*Task requirements*:
Starting at the line that contains "This screenshot has width=800, height=430.", write out every line through the end of the records below exactly as it appears, and leave out all pictures.

*Extracted data*:
____

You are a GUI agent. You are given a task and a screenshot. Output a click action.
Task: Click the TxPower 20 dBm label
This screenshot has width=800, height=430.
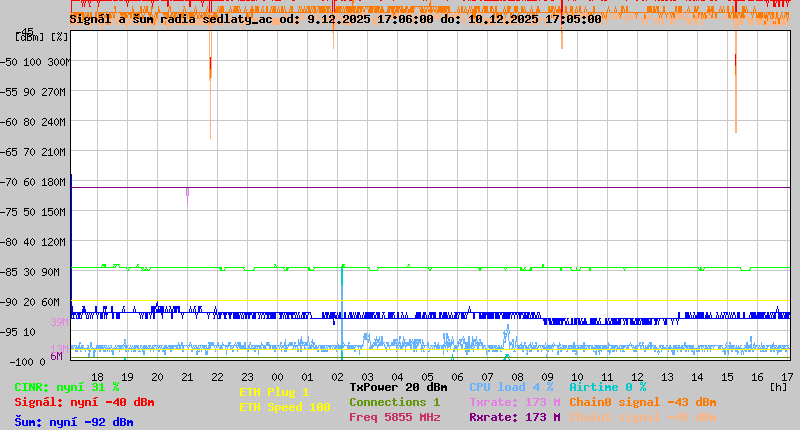point(398,387)
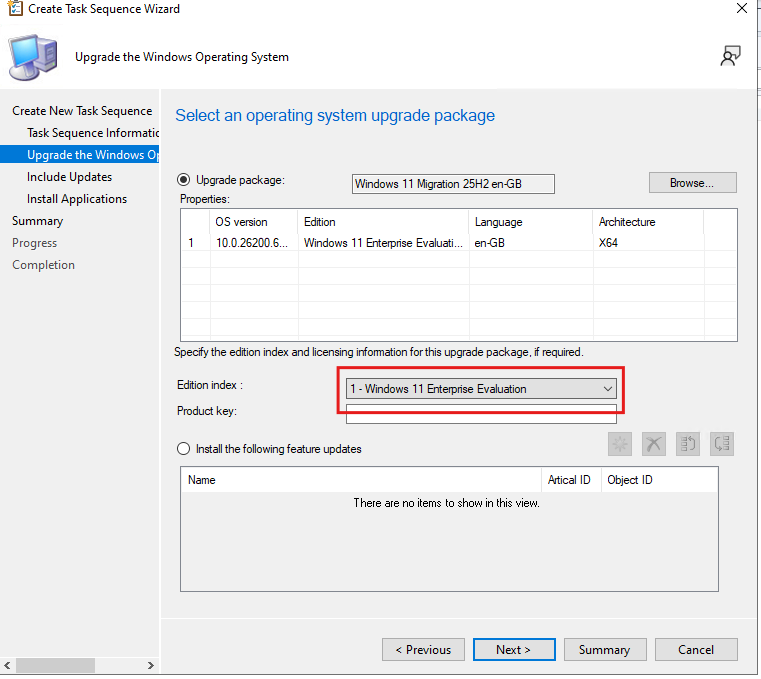Click the Previous button
This screenshot has height=679, width=761.
pyautogui.click(x=423, y=650)
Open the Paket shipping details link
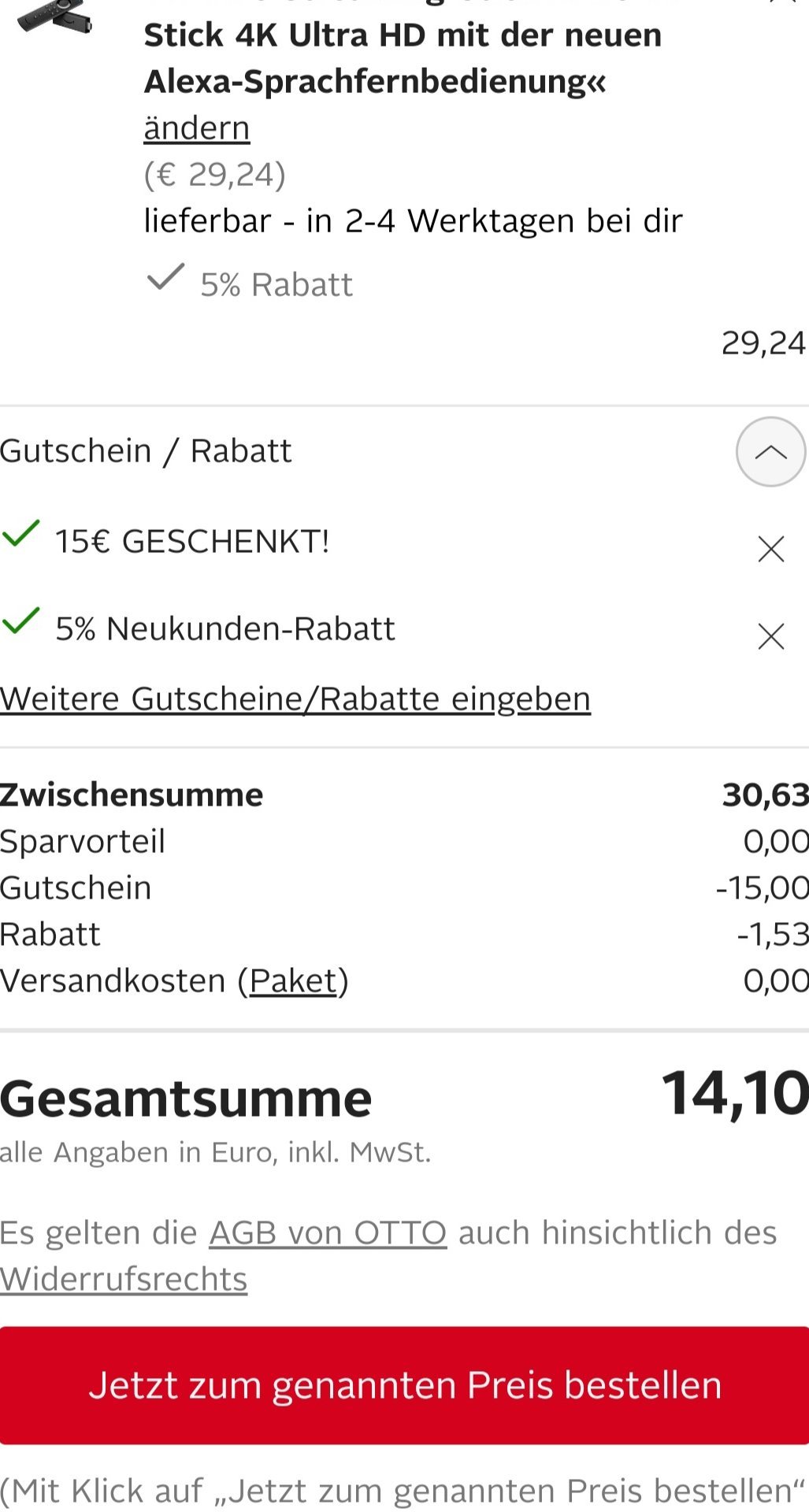The height and width of the screenshot is (1512, 809). point(293,980)
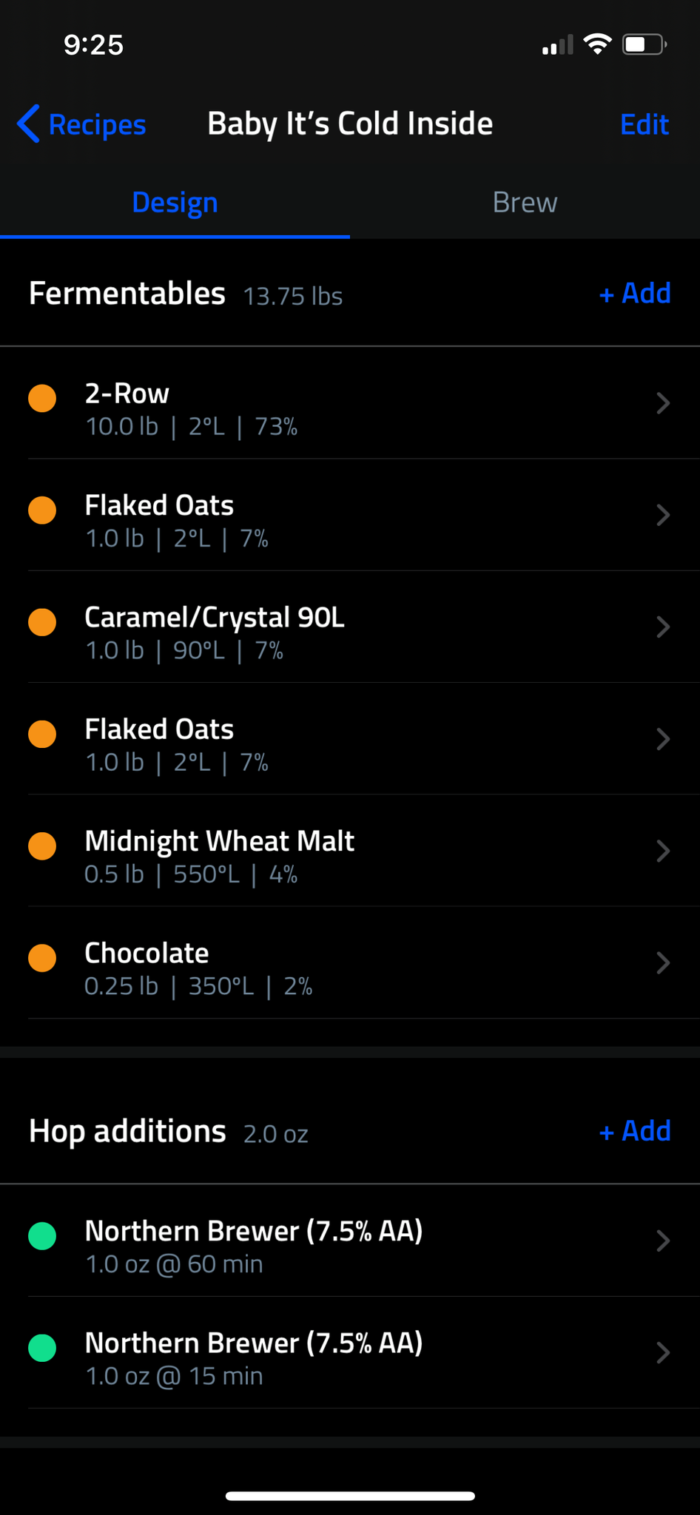This screenshot has width=700, height=1515.
Task: Tap the battery indicator icon
Action: point(644,44)
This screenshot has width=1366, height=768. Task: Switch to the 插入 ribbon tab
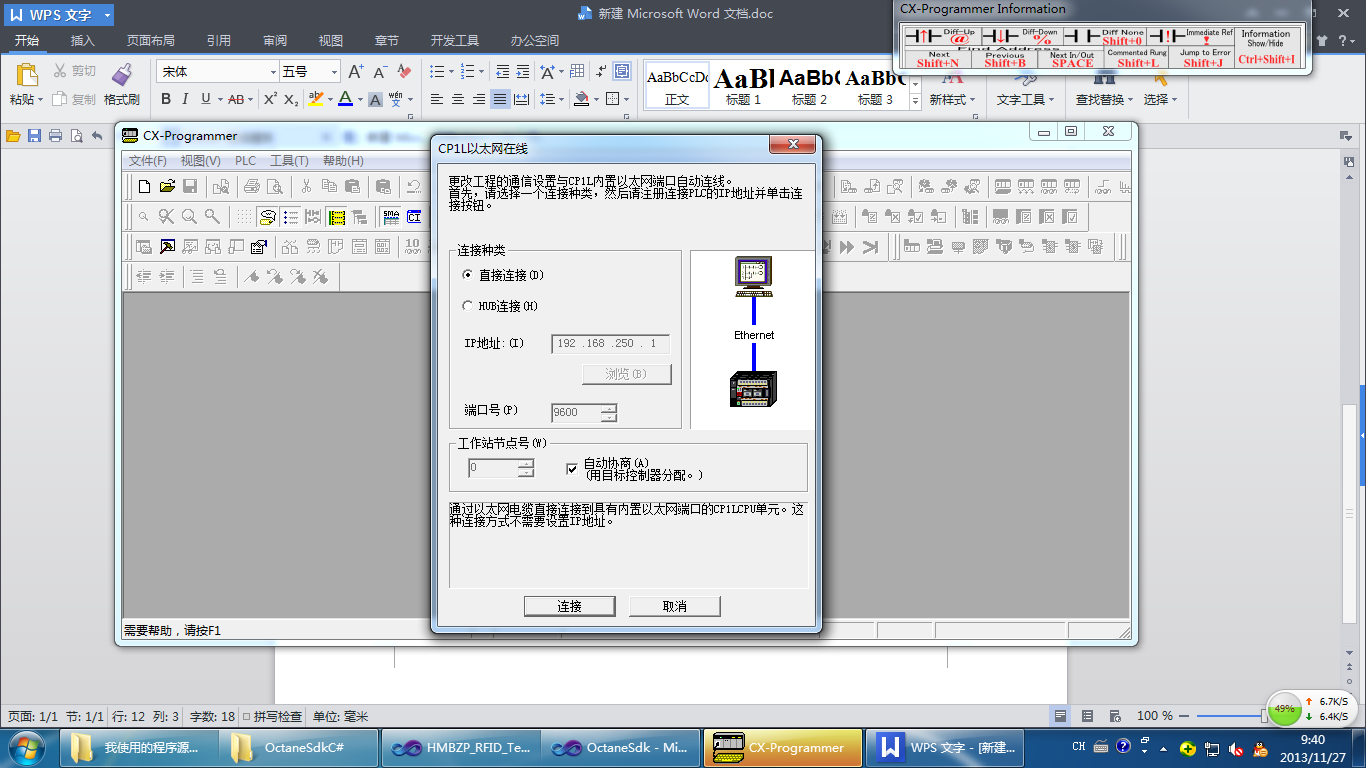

____

*Written response*:
This screenshot has width=800, height=430.
point(398,387)
Click the Previous button
This screenshot has height=679, width=761.
pyautogui.click(x=423, y=650)
Open the Paket shipping details link
The height and width of the screenshot is (1512, 809). point(293,980)
This screenshot has width=700, height=1515.
Task: Tap the battery indicator icon
Action: point(644,44)
This screenshot has width=1366, height=768. Task: Switch to the 插入 ribbon tab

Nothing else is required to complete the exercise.